- **REQUIRED WORK**:
Gather each line of the records below that contains the word "Open", and copy every such line in full.

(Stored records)

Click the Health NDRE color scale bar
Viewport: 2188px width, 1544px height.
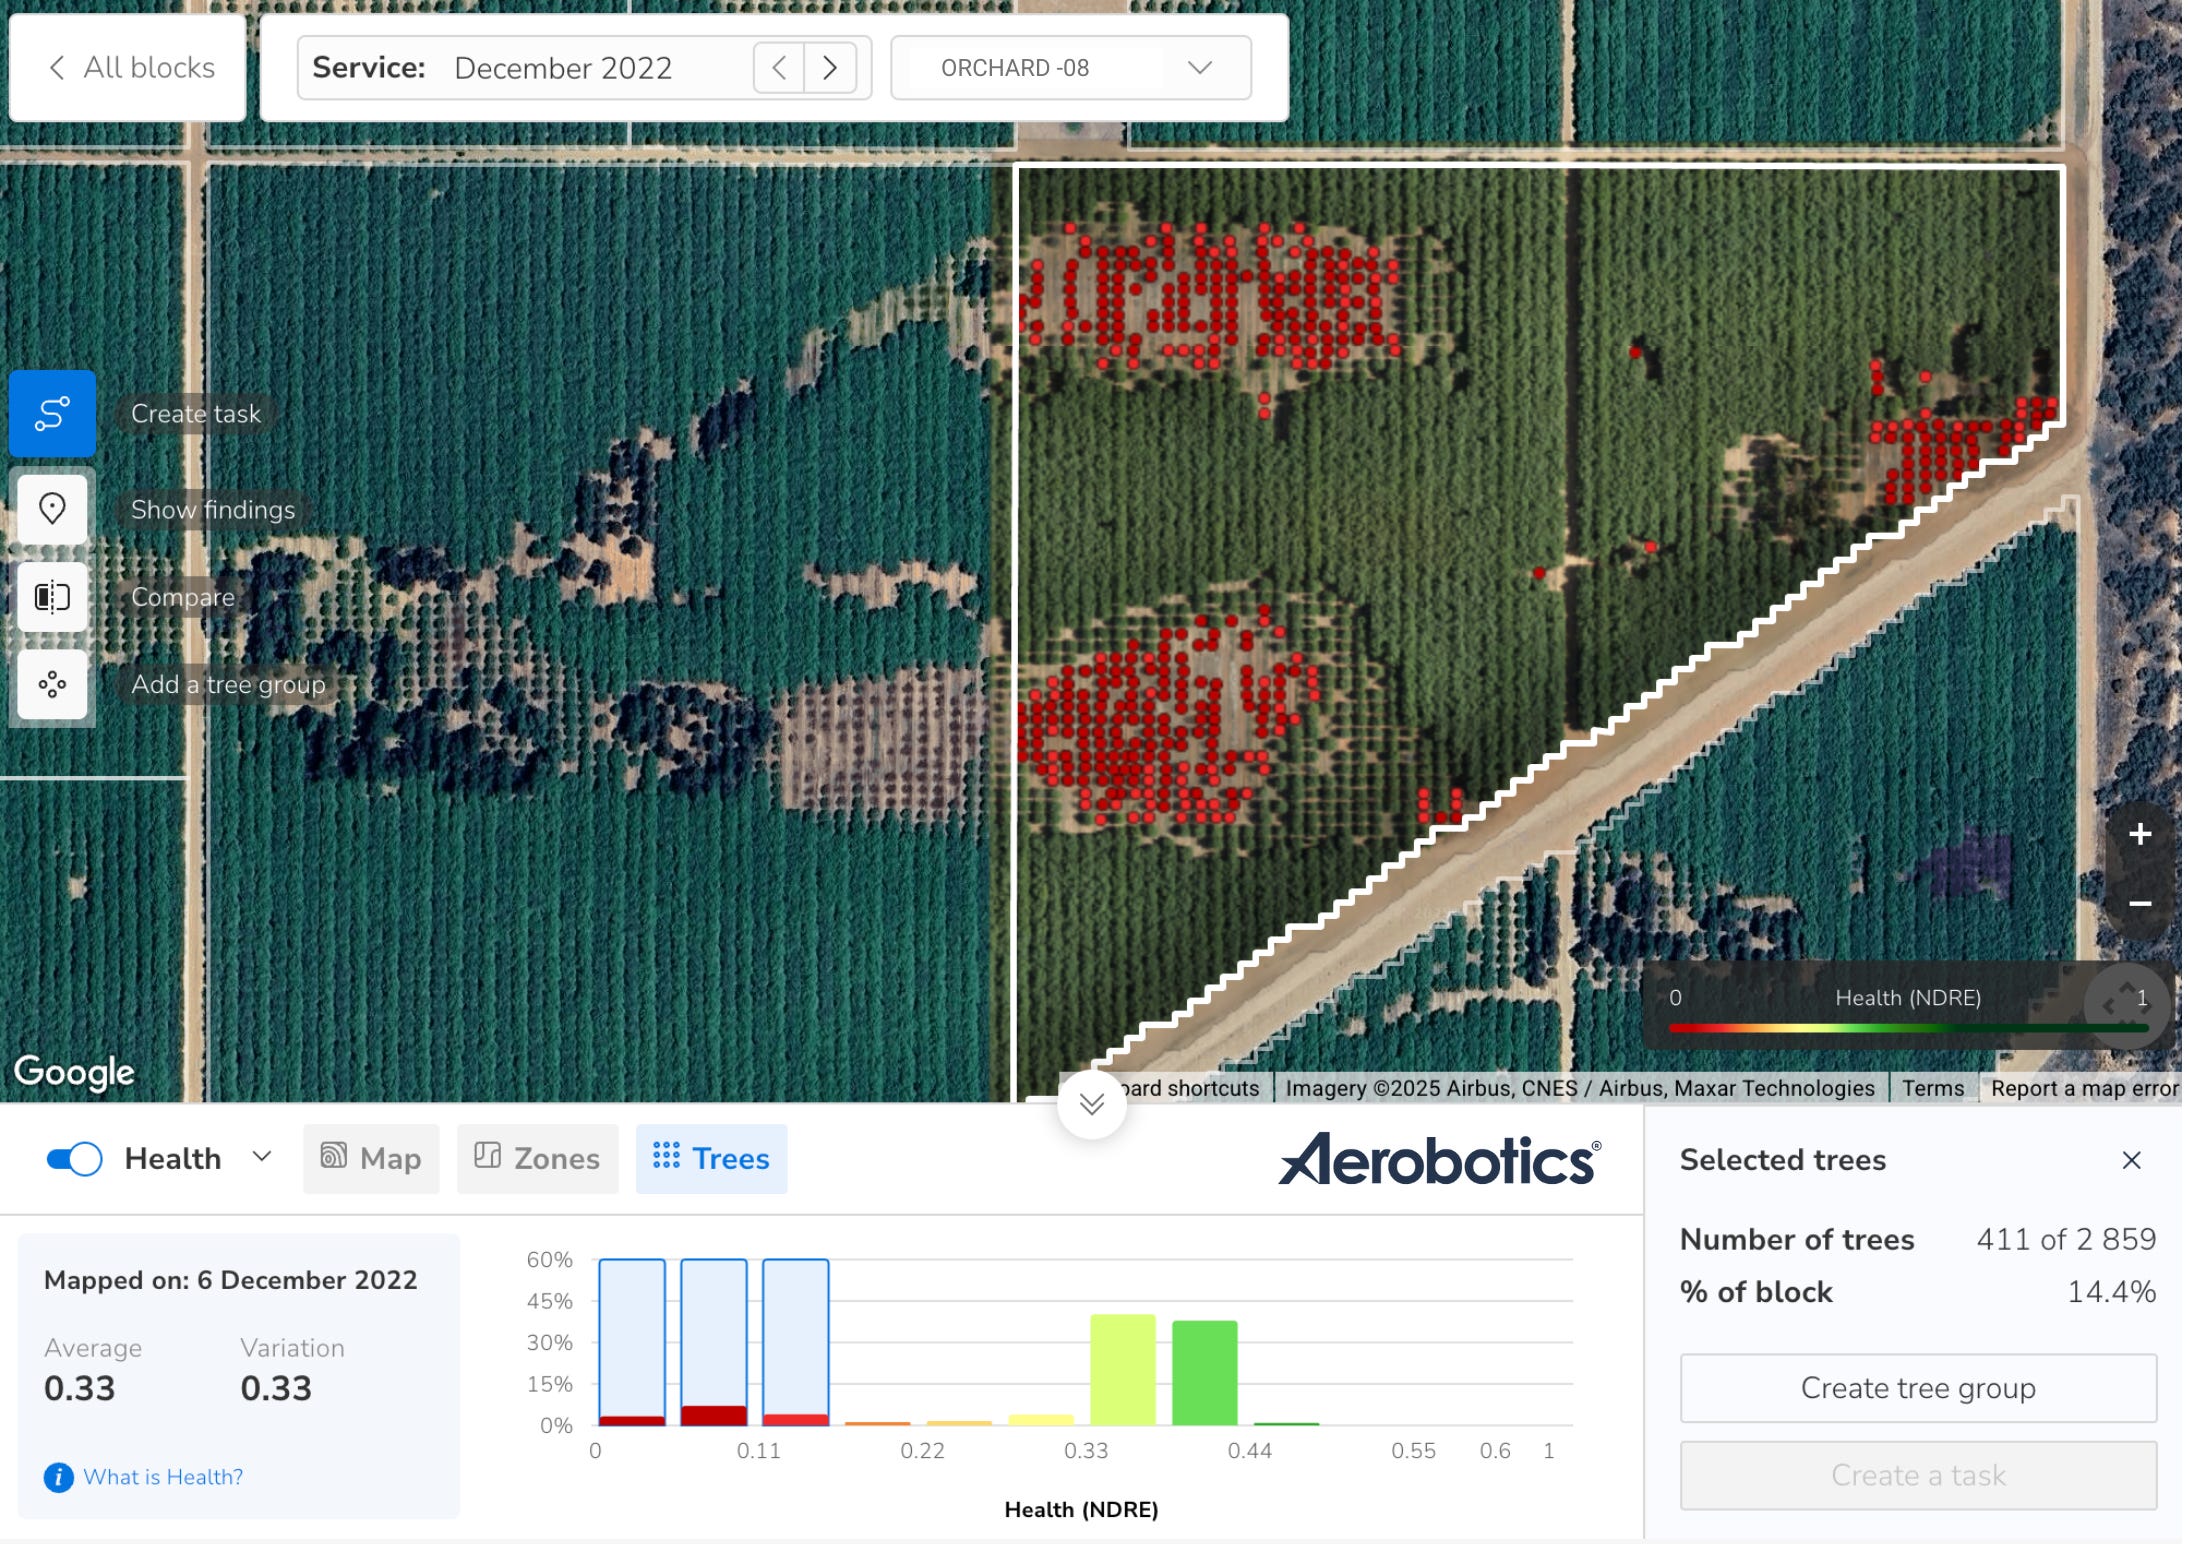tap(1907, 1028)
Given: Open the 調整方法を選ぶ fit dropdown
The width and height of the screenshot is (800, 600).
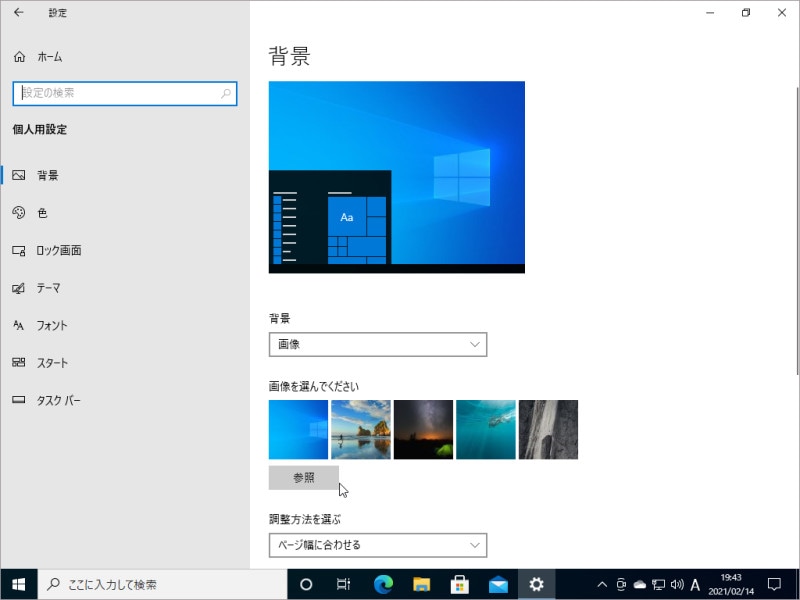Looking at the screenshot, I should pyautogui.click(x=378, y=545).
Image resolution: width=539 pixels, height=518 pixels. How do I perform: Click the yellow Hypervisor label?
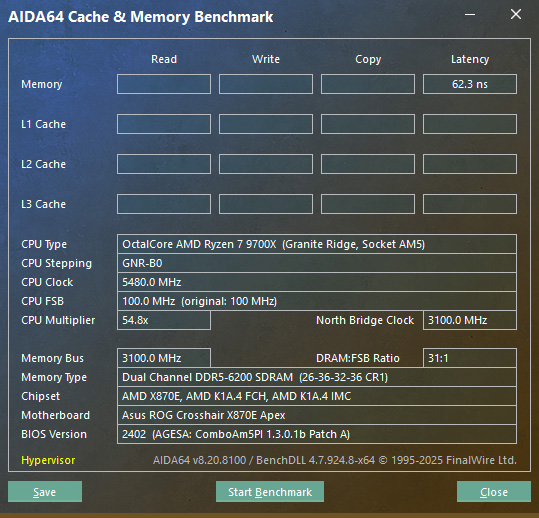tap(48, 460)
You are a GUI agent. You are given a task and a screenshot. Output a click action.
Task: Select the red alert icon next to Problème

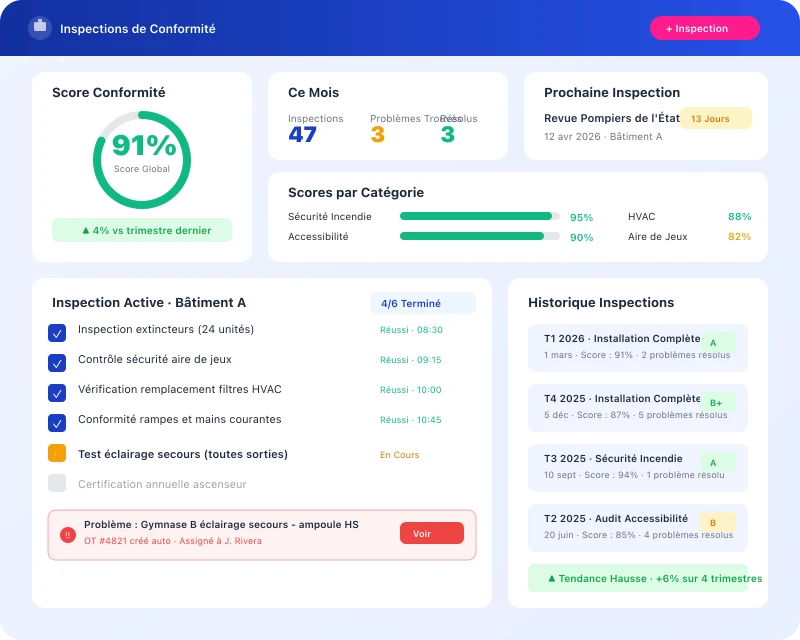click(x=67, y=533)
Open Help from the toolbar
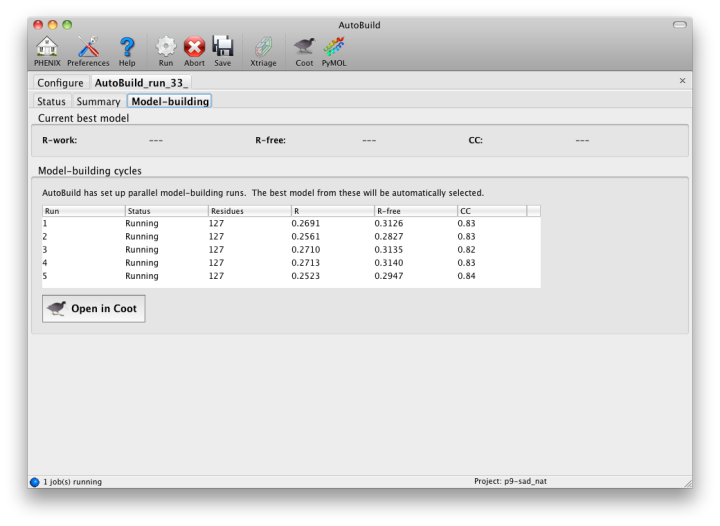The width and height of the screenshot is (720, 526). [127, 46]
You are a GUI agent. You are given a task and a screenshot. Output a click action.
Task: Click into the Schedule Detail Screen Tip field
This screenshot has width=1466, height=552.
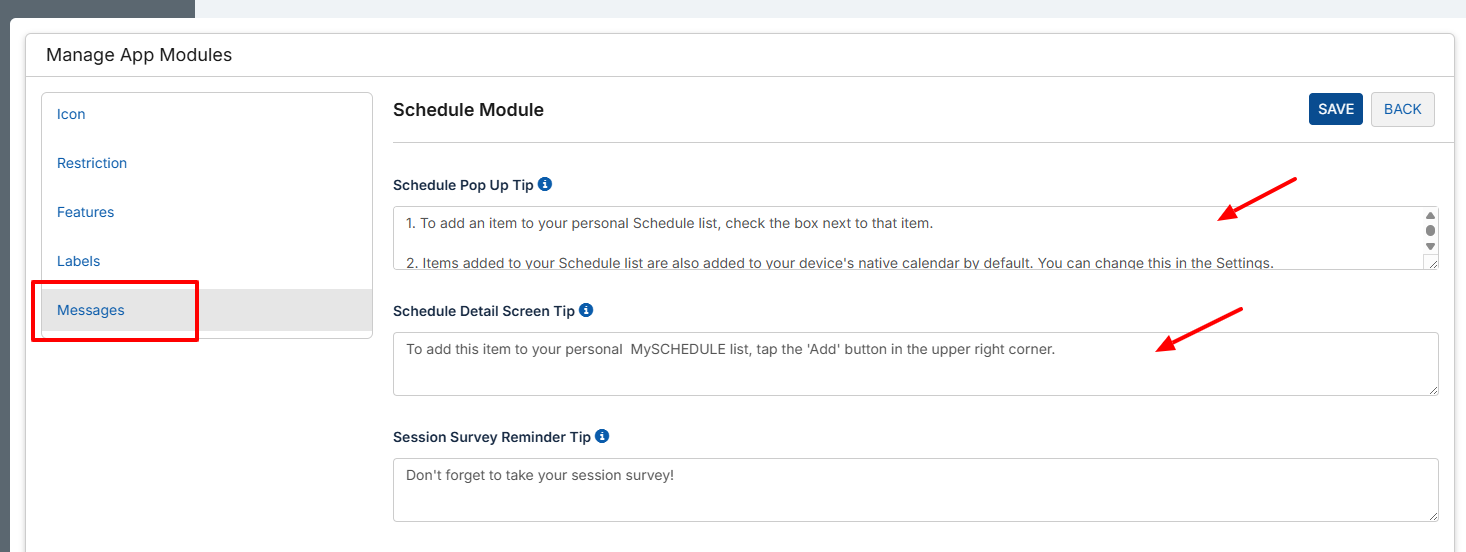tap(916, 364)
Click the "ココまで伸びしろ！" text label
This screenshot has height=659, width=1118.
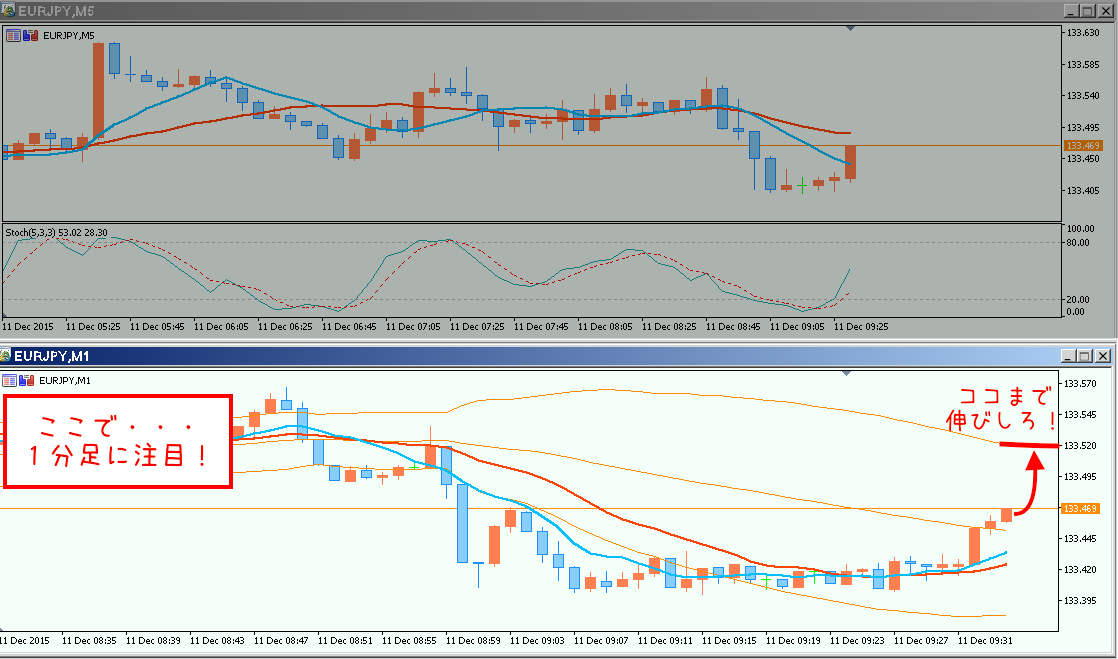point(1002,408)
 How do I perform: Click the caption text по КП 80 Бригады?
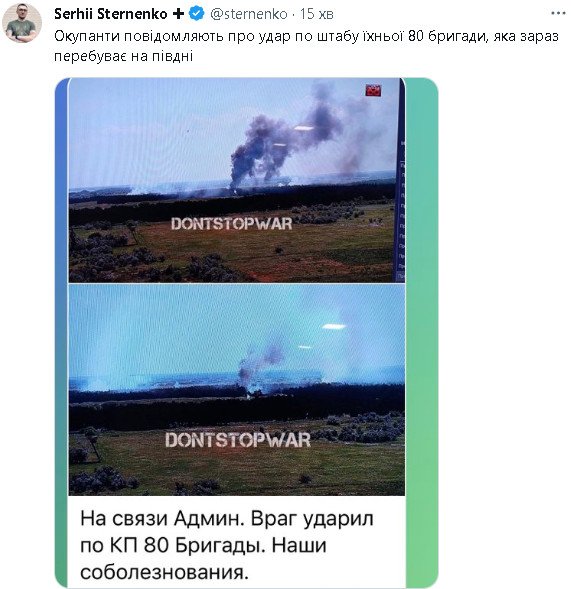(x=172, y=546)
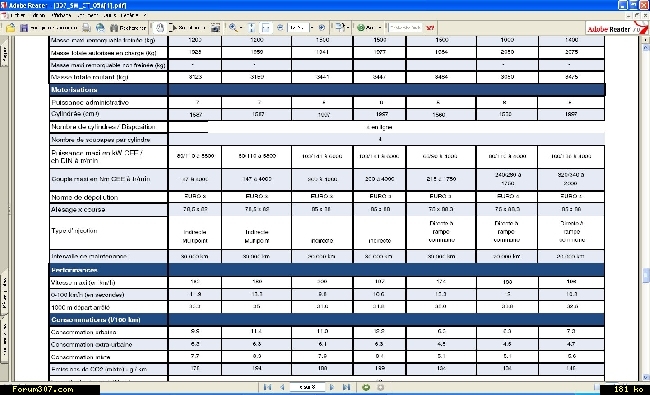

- **COMPLETE ANSWER**:
Given: Open the 調整方法を選ぶ fit dropdown
Open Help from the toolbar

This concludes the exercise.